As the facilitator, Heather provided guidance and shared the principles of EC—how to look for the cues and what the next steps are. Although it was called a “challenge,” Heather emphasized that EC is not an all-or-nothing practice and doesn’t need to be overwhelming.
Participant Ashlee was very receptive to that concept. “I went into the Challenge with an all-or-nothing mentality,” she says. “But reframing EC as another tool in our kit was very helpful. We focused on what we could do—putting baby on the potty every day when she wakes up and before bath at night—as opposed to all of the things we couldn’t do—have childcare practice EC during the day.”
Heather has both of her children in daycare and the teachers at school do not facilitate EC, so her family practices EC at home, in the evenings and on the weekends. “EC can absolutely be done part time,” she says. “It doesn’t have to be this daunting, never-in-diapers, always-watching-the-kid type of thing. Really, it’s just another form of communication to be able to listen to your child and get feedback from him or her.”
The communication part of EC is what Heather has found to be the most rewarding. “EC is an extra bond and communication between you, the caregiver, and your child that enables you to facilitate and meet his or her needs beyond feeding and sleeping,” she says. “It grows your relationship in another way. Eating and sleeping are so much of an infant’s life, but elimination is the other half of eating. I think you’re missing a big part of the equation if you aren’t taking that into account.”
Shanti, one of the group participants, couldn’t agree more. “I’m so glad that my family has chosen to do EC because it has shown me a side of my child that I don’t think I would have seen otherwise,” Shanti says. “Milo is capable of so many things and was from the day he was born! EC makes sense in a way that diapers don’t, and I’m grateful that the last poopy diaper I changed was probably 9 months ago—for my now 14-month-old.
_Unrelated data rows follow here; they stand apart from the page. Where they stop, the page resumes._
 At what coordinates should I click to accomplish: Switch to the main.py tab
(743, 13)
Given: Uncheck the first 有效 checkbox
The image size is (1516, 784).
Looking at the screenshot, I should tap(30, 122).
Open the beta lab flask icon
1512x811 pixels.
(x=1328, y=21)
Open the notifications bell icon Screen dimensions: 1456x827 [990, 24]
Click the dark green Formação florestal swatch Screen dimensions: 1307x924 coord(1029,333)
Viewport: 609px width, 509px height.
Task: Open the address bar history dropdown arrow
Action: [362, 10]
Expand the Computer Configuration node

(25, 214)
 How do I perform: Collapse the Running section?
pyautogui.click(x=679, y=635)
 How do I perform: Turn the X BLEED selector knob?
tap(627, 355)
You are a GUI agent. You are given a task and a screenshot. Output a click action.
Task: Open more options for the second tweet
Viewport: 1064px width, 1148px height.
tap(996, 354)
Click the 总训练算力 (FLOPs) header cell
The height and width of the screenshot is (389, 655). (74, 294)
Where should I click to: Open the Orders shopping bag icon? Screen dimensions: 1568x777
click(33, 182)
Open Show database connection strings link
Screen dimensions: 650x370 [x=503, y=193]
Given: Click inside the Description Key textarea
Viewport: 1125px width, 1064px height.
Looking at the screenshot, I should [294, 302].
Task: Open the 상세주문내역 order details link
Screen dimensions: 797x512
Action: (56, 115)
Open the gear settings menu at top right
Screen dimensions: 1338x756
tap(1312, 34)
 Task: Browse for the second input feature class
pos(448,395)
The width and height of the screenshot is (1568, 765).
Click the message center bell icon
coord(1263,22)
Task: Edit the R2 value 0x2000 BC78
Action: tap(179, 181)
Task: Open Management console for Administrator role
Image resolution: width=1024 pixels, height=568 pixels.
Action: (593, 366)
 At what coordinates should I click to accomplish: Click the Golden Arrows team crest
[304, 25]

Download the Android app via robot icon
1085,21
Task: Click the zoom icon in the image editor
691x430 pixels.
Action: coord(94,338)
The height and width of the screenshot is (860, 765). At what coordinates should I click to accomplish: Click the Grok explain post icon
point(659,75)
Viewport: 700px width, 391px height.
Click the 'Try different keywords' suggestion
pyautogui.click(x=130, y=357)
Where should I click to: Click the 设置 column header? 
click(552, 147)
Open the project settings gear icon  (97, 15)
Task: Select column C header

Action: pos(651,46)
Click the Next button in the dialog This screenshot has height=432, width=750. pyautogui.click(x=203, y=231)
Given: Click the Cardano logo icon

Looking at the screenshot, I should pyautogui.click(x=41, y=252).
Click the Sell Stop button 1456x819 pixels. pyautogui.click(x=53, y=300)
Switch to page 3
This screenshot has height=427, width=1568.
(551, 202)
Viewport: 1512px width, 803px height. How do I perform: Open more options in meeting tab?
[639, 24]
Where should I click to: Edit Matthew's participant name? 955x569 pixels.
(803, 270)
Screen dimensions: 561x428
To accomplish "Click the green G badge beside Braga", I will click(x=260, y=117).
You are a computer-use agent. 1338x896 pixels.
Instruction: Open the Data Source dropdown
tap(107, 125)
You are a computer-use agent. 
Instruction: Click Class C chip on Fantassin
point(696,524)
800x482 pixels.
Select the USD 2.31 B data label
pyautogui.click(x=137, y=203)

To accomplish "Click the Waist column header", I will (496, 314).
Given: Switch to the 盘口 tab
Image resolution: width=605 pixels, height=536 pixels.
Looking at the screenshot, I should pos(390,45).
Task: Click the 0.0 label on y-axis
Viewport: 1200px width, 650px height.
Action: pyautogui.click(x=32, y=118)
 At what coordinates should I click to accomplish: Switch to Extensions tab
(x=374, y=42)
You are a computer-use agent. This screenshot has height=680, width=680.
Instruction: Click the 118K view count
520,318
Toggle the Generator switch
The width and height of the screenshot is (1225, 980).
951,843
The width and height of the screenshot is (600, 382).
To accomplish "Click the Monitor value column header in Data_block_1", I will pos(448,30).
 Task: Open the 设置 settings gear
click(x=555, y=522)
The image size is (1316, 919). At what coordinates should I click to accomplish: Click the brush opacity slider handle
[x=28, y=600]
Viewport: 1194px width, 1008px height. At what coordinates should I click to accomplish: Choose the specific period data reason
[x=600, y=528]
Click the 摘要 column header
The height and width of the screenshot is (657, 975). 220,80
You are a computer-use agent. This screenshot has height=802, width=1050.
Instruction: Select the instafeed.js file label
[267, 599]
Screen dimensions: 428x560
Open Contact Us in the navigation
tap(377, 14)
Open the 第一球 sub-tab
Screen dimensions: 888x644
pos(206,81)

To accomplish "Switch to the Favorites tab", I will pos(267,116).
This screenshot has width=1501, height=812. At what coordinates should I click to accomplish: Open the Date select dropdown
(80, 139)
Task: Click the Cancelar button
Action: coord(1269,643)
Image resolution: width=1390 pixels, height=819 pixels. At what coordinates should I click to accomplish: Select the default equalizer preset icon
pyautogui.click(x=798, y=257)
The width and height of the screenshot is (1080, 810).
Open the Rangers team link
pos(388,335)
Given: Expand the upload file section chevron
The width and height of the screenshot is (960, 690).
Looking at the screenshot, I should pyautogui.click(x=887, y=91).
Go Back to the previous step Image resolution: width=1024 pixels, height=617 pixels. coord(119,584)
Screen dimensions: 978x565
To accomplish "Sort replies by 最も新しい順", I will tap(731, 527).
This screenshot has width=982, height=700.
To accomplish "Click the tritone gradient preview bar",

I think his skin is healthier, the planet is slightly less littered with disposable diapers, and my partner, baby, and I are all more confident in our ability to communicate with each other, in relation to pottying and everything else.”
Healthy skin and better communication are definitely some of the benefits of elimination communication. Diaper reduction, which creates less waste, is another. “On average, we save 1–2 diapers per day,” says Megan, another group participant. “That’s 30 to 40 diapers per month.” And for families using wash-at-home cloth diapers, laundry is decreased, thanks to EC.
Another benefit of elimination communication is earlier potty training. Participant Ashlee says, “We will definitely attempt potty training at a younger age. EC makes potty training less intimidating since we’re already going through the motions with EC. The next step isn’t as big of a step to take.”
With so many benefits, Heather encourages families to explore EC casually, without being intimidated. “Try it during transition times—in and out of the car seat, before and after a nap, when they wake up,” she suggests. “Just put them on the potty, and see if something happens. And if not, then don’t worry about it, and keep on with your day.”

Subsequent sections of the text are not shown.